=== Exercise material ===
*****
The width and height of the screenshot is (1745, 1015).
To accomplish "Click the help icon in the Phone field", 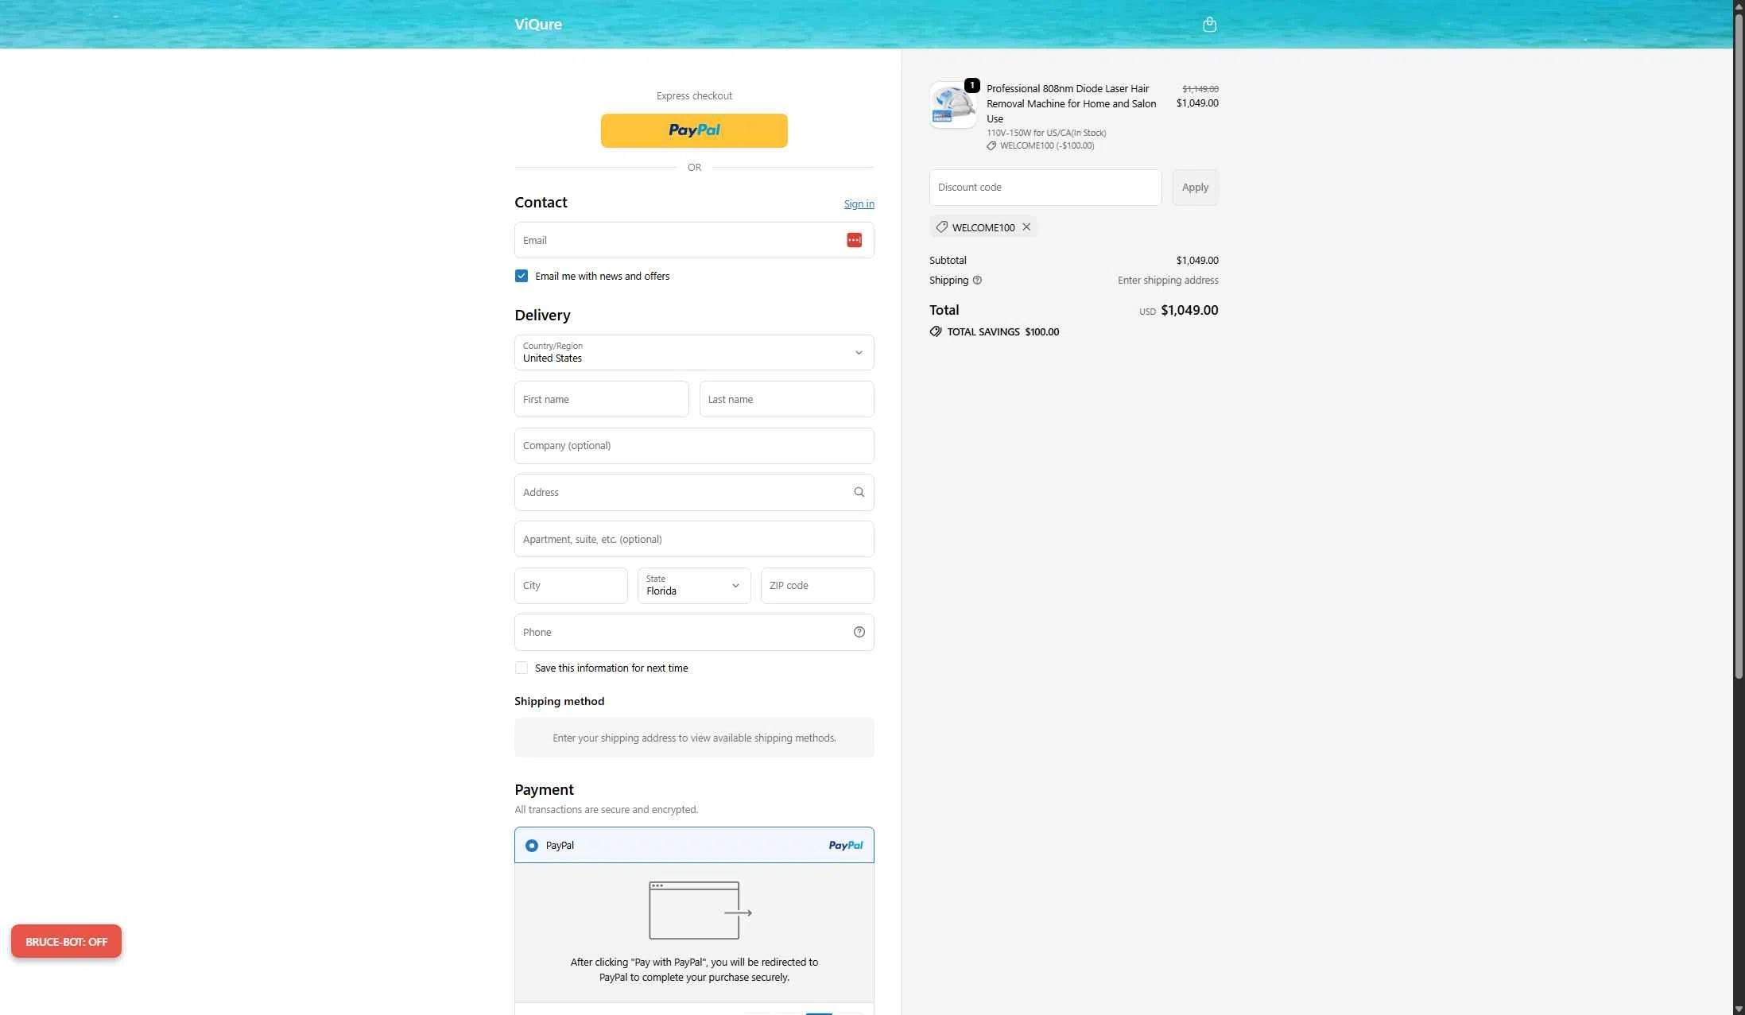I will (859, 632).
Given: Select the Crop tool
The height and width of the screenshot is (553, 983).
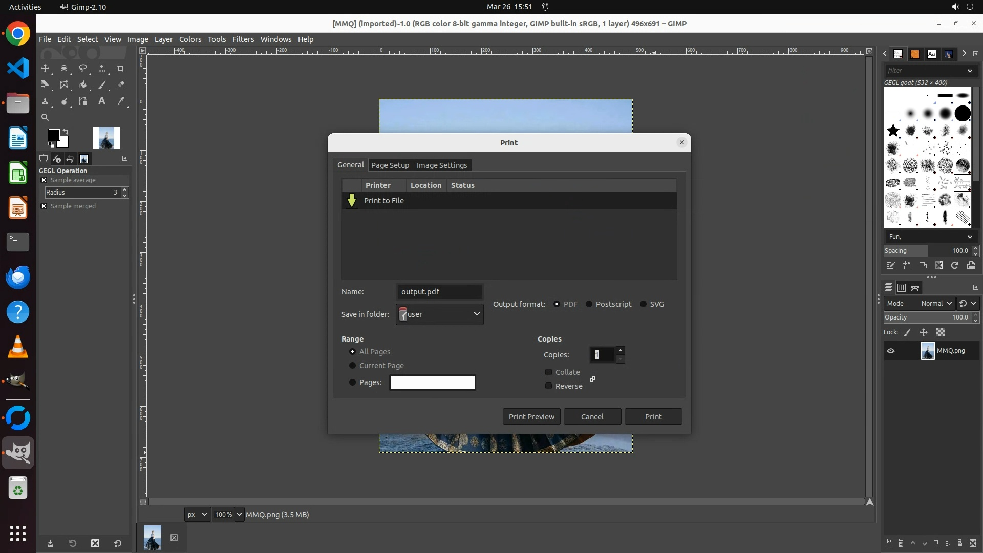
*****
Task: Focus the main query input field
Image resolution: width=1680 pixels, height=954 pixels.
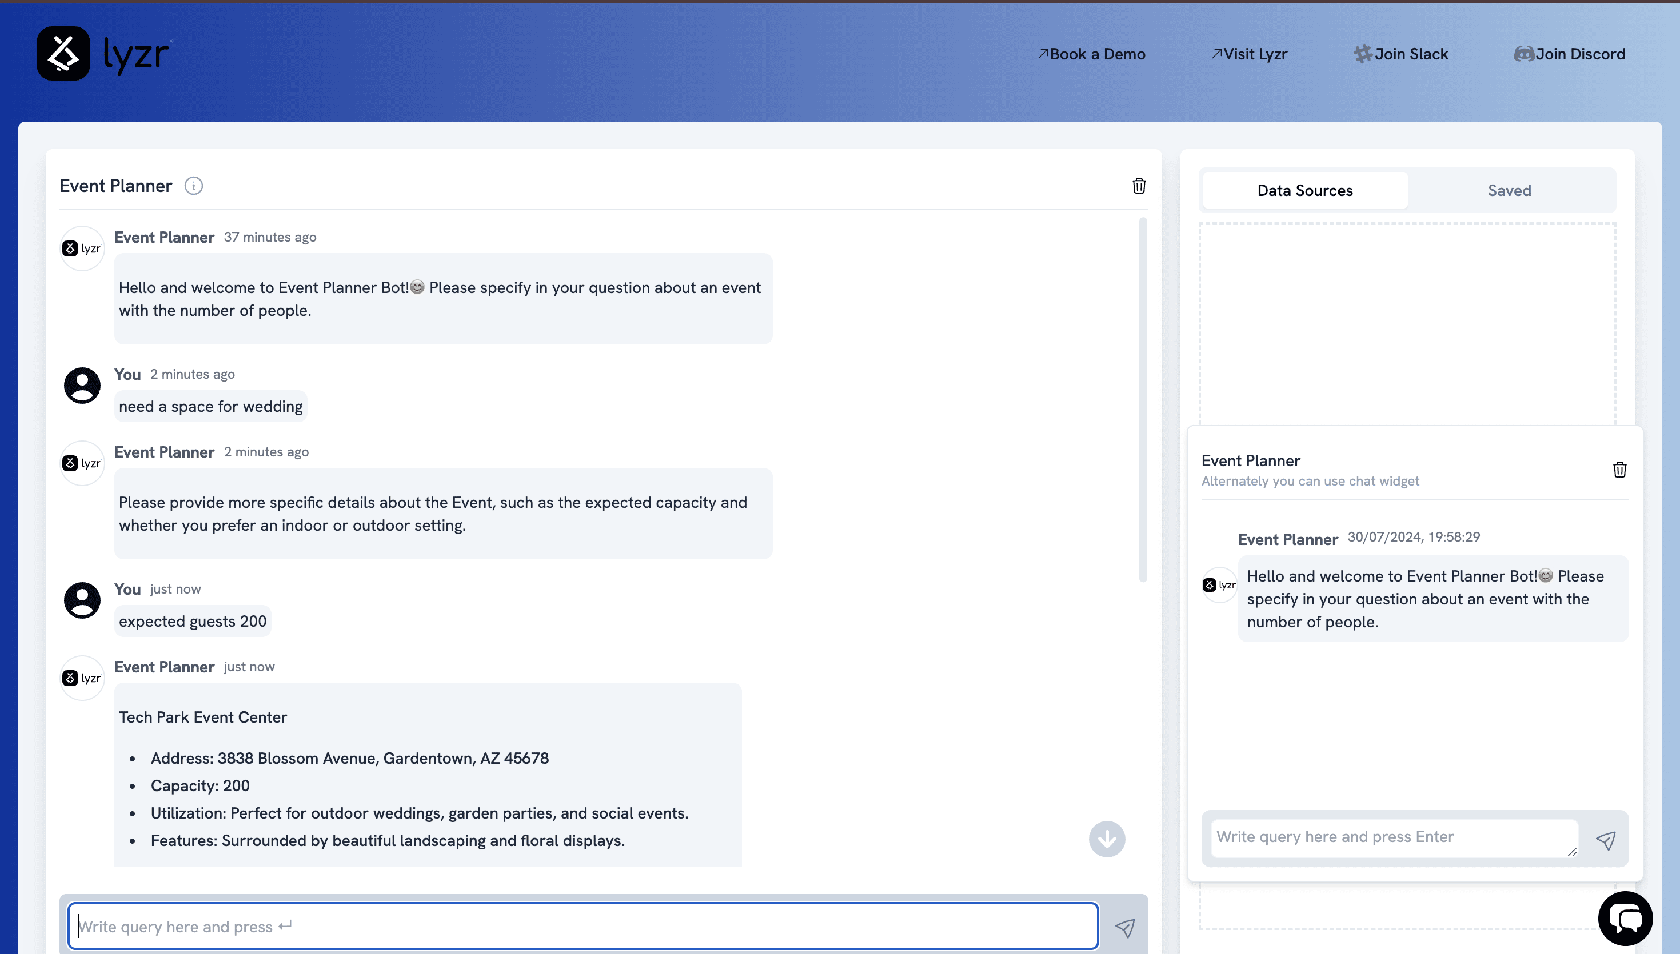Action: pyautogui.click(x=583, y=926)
*****
=== Work to be completed ===
Would you copy out exactly the lines above that start at the one containing "Given: Select the Crop tool" and end at the one containing "The height and", inclusive?

=== Problem solution ===
Given: Select the Crop tool
The height and width of the screenshot is (553, 983).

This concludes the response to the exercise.